= Beginning of Section =

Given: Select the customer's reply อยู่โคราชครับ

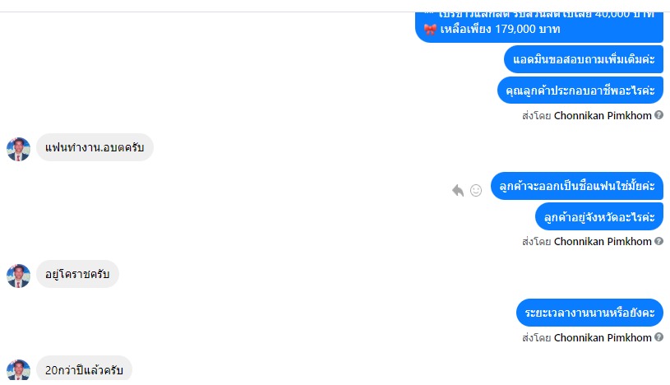Looking at the screenshot, I should pyautogui.click(x=77, y=274).
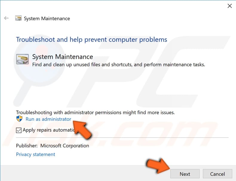Open the Run as administrator link
Screen dimensions: 236x181
(x=48, y=119)
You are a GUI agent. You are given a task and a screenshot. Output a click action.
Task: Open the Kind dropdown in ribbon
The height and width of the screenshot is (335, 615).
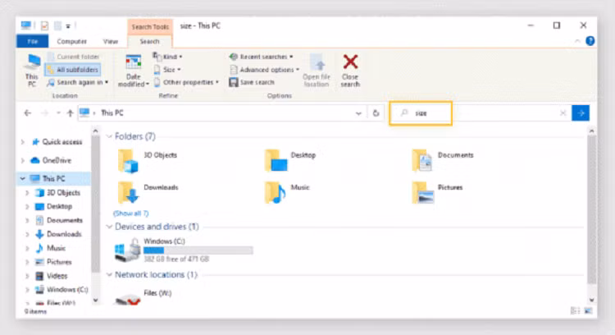167,57
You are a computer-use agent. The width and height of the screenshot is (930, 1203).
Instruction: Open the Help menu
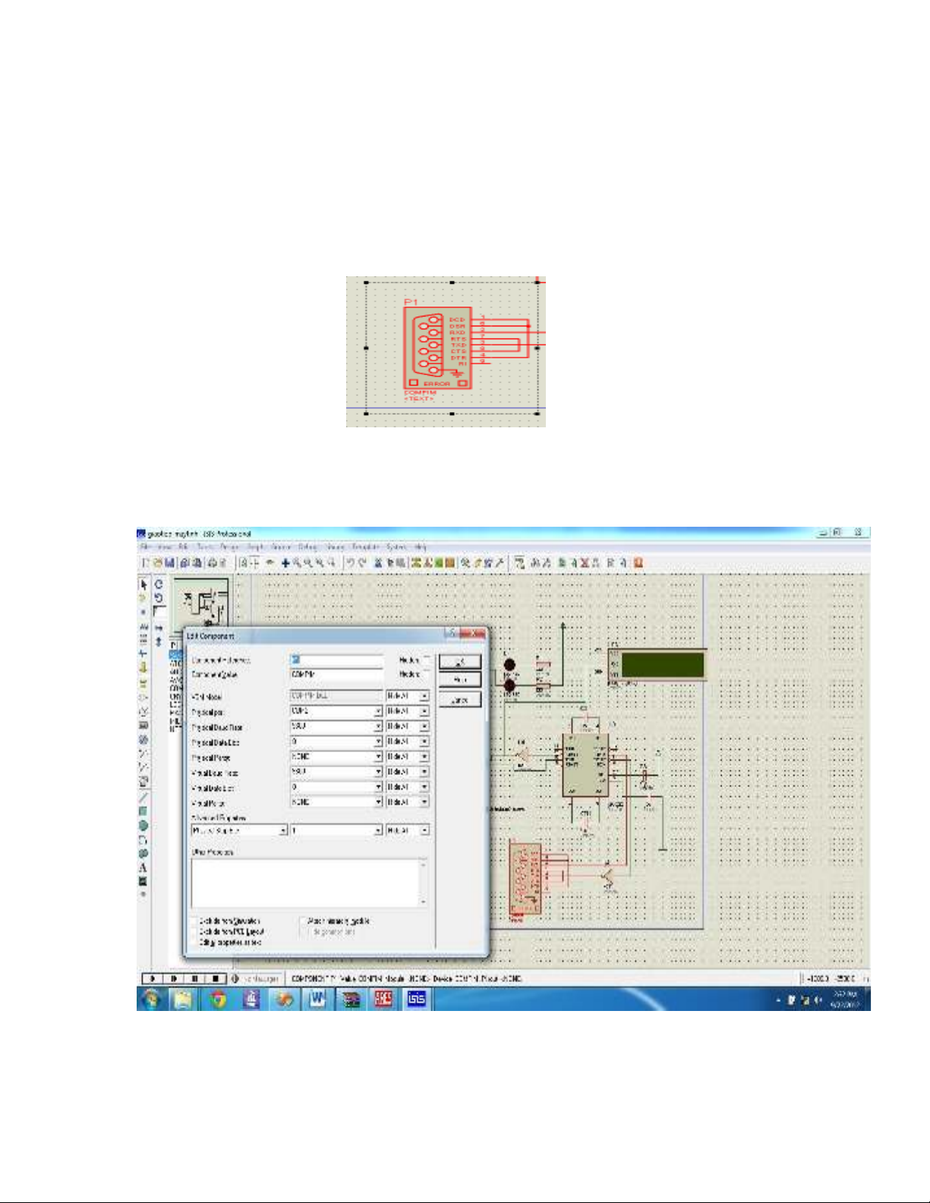tap(421, 546)
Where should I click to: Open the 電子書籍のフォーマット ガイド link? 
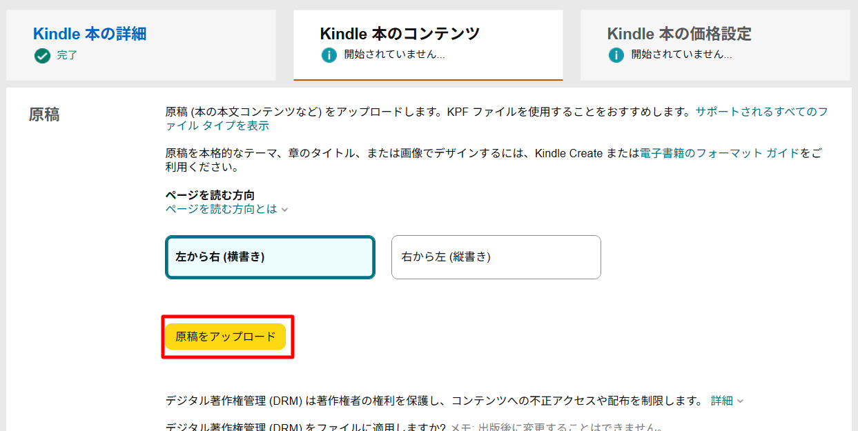pyautogui.click(x=719, y=153)
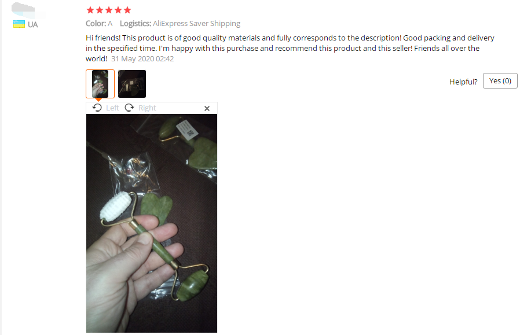
Task: Click the last star of the rating
Action: click(x=127, y=10)
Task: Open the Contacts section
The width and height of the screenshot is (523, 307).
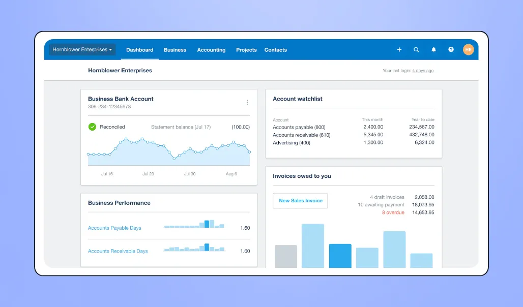Action: pos(275,50)
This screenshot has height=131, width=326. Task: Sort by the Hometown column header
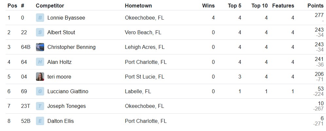tap(138, 6)
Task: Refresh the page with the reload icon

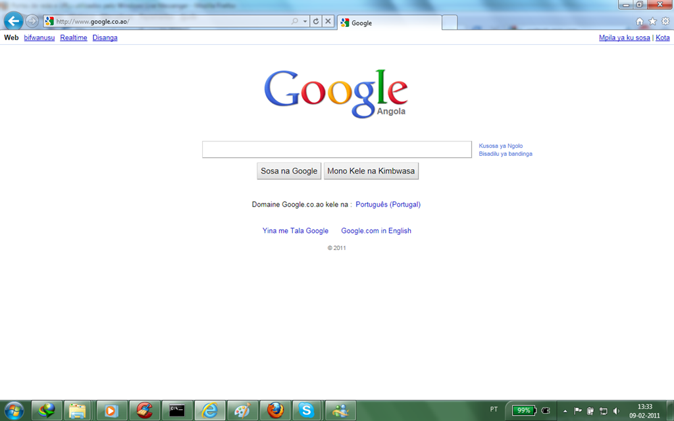Action: [316, 21]
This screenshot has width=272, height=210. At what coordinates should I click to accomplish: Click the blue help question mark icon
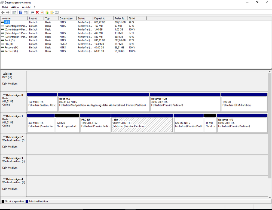[21, 13]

= End of Section =

# PROBLEM DETAILS
The answer should match the material exactly, with every picture removed.

# WRITTEN RESPONSE
Given: Select the customer's reply อยู่โคราชครับ

Looking at the screenshot, I should pyautogui.click(x=77, y=274).
Open the Run as administrator link
Screen dimensions: 236x181
(x=48, y=119)
You are a GUI agent. You are given a task and a screenshot. Output a click action.
Task: Open the Kind dropdown in ribbon
The height and width of the screenshot is (335, 615).
167,57
You are a computer-use agent. The width and height of the screenshot is (930, 1203).
Instruction: Open the Help menu
tap(421, 546)
Where should I click to: Open the 電子書籍のフォーマット ガイド link? 
pyautogui.click(x=719, y=153)
Task: Click the last star of the rating
Action: click(x=127, y=10)
Task: Open the Contacts section
The width and height of the screenshot is (523, 307).
Action: pos(275,50)
This screenshot has height=131, width=326. Task: Sort by the Hometown column header
tap(138, 6)
Task: Refresh the page with the reload icon

Action: [316, 21]
This screenshot has width=272, height=210. At what coordinates should I click to accomplish: Click the blue help question mark icon
[21, 13]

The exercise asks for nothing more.